### WHAT IS NEEDED
Reproduce the records verbatim, from the line containing "Select the Arrow tool in the toolbox" up to and including the line containing "Action: pos(228,494)".

### RECORD LIST
***

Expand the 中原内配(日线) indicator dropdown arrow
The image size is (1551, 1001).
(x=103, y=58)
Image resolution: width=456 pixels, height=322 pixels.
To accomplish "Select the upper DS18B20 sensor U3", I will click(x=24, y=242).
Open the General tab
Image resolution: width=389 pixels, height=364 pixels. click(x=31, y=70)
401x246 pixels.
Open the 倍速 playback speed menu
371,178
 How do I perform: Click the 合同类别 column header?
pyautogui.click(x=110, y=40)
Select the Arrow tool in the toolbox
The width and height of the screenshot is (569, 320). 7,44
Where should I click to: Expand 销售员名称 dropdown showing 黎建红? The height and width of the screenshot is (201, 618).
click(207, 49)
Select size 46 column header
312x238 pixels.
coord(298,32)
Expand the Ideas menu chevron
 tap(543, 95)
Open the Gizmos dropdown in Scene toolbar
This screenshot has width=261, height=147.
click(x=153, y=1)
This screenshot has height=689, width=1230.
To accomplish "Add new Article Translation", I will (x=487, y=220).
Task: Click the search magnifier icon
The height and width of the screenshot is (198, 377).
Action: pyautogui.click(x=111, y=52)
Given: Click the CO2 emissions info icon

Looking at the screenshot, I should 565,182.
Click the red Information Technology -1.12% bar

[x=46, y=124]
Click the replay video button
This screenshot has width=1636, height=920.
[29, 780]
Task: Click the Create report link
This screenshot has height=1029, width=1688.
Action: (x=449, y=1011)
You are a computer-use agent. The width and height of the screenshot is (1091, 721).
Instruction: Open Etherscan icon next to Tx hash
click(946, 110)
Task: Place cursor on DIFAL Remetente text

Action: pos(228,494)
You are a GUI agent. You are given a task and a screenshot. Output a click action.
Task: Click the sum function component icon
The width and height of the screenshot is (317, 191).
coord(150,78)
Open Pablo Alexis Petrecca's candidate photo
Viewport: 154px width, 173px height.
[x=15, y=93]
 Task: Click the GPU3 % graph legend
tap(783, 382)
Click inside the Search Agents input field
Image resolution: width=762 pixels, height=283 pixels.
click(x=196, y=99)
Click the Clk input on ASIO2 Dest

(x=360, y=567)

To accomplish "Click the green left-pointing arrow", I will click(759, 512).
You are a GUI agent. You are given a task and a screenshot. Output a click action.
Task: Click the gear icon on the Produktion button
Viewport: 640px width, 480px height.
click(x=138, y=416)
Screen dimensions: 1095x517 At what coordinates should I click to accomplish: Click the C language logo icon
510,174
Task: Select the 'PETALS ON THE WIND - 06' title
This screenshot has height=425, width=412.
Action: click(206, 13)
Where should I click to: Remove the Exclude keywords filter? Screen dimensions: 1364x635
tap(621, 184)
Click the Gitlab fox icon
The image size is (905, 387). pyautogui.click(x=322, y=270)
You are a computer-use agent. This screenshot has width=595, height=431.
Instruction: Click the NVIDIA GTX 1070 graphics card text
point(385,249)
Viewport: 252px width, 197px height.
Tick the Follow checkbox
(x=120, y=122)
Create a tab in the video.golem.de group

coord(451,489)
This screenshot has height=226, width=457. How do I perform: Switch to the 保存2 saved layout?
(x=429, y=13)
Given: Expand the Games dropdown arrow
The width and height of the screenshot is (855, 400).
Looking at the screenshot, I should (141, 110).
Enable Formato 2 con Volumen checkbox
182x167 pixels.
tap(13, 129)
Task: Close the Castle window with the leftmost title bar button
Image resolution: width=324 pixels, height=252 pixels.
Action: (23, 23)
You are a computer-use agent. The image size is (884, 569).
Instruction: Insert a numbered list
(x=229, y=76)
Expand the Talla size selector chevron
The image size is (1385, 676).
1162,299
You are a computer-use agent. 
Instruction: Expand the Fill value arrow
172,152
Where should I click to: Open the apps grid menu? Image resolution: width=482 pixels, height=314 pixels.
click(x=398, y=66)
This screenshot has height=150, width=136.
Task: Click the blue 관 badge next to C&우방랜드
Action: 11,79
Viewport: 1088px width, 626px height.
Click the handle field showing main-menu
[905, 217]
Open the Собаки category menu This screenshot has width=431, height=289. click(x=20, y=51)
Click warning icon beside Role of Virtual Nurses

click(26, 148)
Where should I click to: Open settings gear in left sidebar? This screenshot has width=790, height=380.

***

### FINAL RESULT
Select the Arrow tool in the toolbox
The width and height of the screenshot is (569, 320). 7,44
Where should I click to: Expand 销售员名称 dropdown showing 黎建红? The height and width of the screenshot is (201, 618).
click(207, 49)
Select size 46 column header
312x238 pixels.
coord(298,32)
Expand the Ideas menu chevron
 tap(543, 95)
Open the Gizmos dropdown in Scene toolbar
This screenshot has width=261, height=147.
click(x=153, y=1)
This screenshot has height=689, width=1230.
To accomplish "Add new Article Translation", I will (x=487, y=220).
Task: Click the search magnifier icon
The height and width of the screenshot is (198, 377).
Action: pyautogui.click(x=111, y=52)
Given: Click the CO2 emissions info icon

Looking at the screenshot, I should 565,182.
Click the red Information Technology -1.12% bar

[x=46, y=124]
Click the replay video button
This screenshot has width=1636, height=920.
[29, 780]
Task: Click the Create report link
This screenshot has height=1029, width=1688.
Action: (x=449, y=1011)
You are a computer-use agent. The width and height of the screenshot is (1091, 721).
Instruction: Open Etherscan icon next to Tx hash
click(946, 110)
Task: Place cursor on DIFAL Remetente text

Action: pos(228,494)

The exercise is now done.